EPJ Techn Instrum (2015) 2: 1
https://doi.org/10.1140/epjti/s40485-014-0011-5

Research article

Characterization of a gold coated cantilever surface for biosensing applications

¹ Department of Physics, McGill University, 3600 Rue University, Montreal, QC, H3A 2T8, Canada
² Research Institute of the McGill University Health Centre, 2155 Guy Street, Montreal, QC, H3H 2R9, Canada
³ Department of Chemistry and FQRNT Centre for Self Assembled Chemical Structures, McGill University, 801 Sherbrooke Street West, Montreal, QC, H3A 2K6, Canada

^* e-mail: haagal@physics.mcgill.ca

Received: 18 June 2014
Accepted: 10 December 2014
Published online: 21 February 2015

Abstract

Cantilever based sensors are a promising tool for a very diverse spectrum of biological sensors. They have been used for the detection of proteins, DNA, antigens, bacteria viruses and many other biologically relevant targets. Although cantilever sensing has been described for over 20 years, there are still no viable commercial cantilever-based sensing products on the market. Several reasons can be found for this – a lack of detailed understanding of the origin of signals being an important one. As a consequence application-relevant issues such as shelf life and robust protocols distinguishing targets from false responses have received very little attention.

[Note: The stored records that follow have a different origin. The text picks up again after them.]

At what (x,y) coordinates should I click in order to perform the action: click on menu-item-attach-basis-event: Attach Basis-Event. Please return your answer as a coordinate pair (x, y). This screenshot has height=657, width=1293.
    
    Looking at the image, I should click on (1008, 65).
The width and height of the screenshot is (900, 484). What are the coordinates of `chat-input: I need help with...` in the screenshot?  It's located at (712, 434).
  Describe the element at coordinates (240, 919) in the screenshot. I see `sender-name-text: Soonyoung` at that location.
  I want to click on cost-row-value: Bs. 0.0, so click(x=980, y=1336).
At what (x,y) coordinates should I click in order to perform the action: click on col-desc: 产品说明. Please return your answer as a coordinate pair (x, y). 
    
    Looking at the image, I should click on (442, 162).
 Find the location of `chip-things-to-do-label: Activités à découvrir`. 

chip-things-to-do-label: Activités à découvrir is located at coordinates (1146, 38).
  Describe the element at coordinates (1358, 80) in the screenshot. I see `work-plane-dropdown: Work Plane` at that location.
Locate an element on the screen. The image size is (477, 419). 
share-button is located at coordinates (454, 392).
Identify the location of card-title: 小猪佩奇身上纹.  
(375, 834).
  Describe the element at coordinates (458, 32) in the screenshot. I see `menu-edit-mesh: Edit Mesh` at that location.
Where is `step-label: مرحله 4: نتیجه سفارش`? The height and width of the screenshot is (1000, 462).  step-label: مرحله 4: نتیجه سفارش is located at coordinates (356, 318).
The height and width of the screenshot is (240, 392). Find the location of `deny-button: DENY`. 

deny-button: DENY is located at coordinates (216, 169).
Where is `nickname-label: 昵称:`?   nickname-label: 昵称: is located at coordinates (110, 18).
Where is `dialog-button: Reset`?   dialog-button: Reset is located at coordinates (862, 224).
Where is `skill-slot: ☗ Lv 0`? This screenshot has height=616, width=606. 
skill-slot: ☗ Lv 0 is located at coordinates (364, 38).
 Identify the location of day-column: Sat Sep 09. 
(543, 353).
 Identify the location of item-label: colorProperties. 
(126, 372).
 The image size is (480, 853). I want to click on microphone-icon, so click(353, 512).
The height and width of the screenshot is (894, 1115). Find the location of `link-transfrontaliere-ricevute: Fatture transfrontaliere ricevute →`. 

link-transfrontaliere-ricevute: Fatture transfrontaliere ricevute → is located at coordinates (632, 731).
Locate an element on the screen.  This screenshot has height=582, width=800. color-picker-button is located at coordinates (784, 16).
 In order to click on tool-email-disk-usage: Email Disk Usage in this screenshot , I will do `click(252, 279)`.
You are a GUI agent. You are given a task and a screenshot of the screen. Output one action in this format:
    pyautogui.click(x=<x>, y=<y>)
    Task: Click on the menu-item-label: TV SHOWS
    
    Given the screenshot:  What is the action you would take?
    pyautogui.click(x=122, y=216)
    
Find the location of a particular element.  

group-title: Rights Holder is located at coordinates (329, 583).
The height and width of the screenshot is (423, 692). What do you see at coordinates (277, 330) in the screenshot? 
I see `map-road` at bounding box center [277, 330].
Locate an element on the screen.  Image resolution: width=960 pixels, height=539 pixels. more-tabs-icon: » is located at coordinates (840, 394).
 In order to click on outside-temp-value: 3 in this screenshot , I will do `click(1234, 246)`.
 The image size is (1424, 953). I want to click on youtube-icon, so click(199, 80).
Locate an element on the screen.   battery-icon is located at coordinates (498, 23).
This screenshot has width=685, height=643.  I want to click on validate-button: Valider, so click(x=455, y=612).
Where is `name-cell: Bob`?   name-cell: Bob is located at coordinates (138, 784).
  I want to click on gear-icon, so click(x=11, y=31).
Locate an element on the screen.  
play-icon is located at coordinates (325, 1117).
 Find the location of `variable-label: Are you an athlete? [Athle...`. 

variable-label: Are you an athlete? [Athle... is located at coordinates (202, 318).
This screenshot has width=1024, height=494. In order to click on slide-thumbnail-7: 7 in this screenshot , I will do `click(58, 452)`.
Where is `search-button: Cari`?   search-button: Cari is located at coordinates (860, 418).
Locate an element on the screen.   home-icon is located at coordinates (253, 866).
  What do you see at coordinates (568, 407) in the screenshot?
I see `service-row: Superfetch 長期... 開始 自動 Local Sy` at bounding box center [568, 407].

Here, we will discuss a cantilever sensing platform combined with an electrochemical system. The detected surface stress signal is modulated by applying a square wave potential to a gold coated cantilever. The square wave potential induces adsorption and desorption onto the gold electrode surface as well as possible structural changes of the target and probe molecules on the cantilever surface resulting in a measurable surface stress change. What sets this approach apart from regular cantilever sensing is that the quantification and identification of observed signals due to target-probe interactions are not only a function of stress value (i.e. amplitude), but also of the temporal evolution of the stress response as a function of the rate and magnitude of the applied potential change, and the limits of the potential change.

This paper will discuss three issues that play an important role in future successful applications of cantilever-based sensing. First, we will discuss what is required to achieve a large surface stress signal to improve sensitivity. Second, a mechanism to achieve an optimal probe density is described that improves the signal-to-noise ratio and response times of the sensor. Lastly, lifetime and long term measurements are discussed.